Callow Hall is a Grade II listed building in the Derbyshire Dales local planning authority area, England. First listed on 14 June 1984. House. 4 related planning applications.
Callow Hall
- WRENN ID
- buried-granite-river
- Grade
- II
- Local Planning Authority
- Derbyshire Dales
- Country
- England
- Date first listed
- 14 June 1984
- Type
- House
- Source
- Historic England listing
Description
Callow Hall is a house dating from 1848-52, designed by Henry Stevens of Derby. The house is constructed of coursed squared rock-faced limestone with gritstone dressings, featuring slate roofs and stone coped gables with kneelers. It has stone ridge stacks and gable end stacks with cornices. It is built in an L-plan layout and displays an Elizabethan style.
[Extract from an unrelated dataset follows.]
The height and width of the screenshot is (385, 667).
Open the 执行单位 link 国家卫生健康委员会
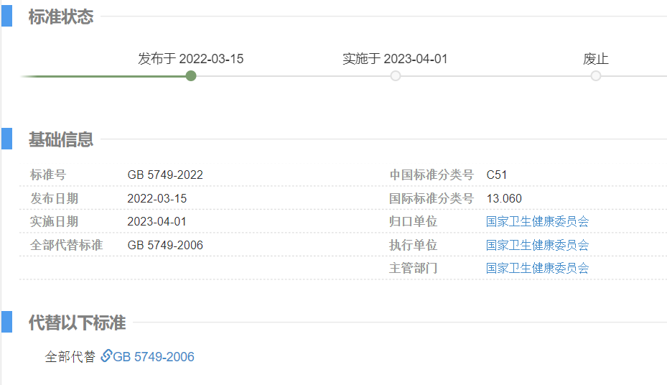point(537,245)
The main, southwest range has an asymmetrical east front with three gables, the rightmost being larger. A heavy, central porch is open on three sides with moulded round arches, rusticated angles, a cornice, and an openwork parapet, with banded ball finials on the angle piers. A large 19th-century half-glazed door is set within the porch. To the left of the porch is a two-light mullioned and transomed window, and to the right similar three- and two-light windows. The first floor windows beneath the gables feature two two-light and one three-light mullioned and transomed windows with dripmoulds; a smaller two-light mullioned and transomed window is set lower down to the right.
The south elevation is symmetrical, with three bays set beneath three gables, the central one smaller and lower. The centre bay projects, with four narrow slit windows on the ground floor and a large bay window above that breaks into an oriel. The parapet has a quatrefoil frieze. Flanking bays have a three-light mullioned and transomed window on each floor. Oval lights are set in each gable. The west elevation has a mix of two, three, four, and five-light mullioned and transomed windows, along with a canted bay. The simpler, one-and-a-half storey northeast service wing has a four-light mullioned window with two transoms. Between the two wings stands a belltower with round-arched openings on each face and a concave pyramidal roof. The house was originally planned on a larger scale, but the design was reduced before construction began.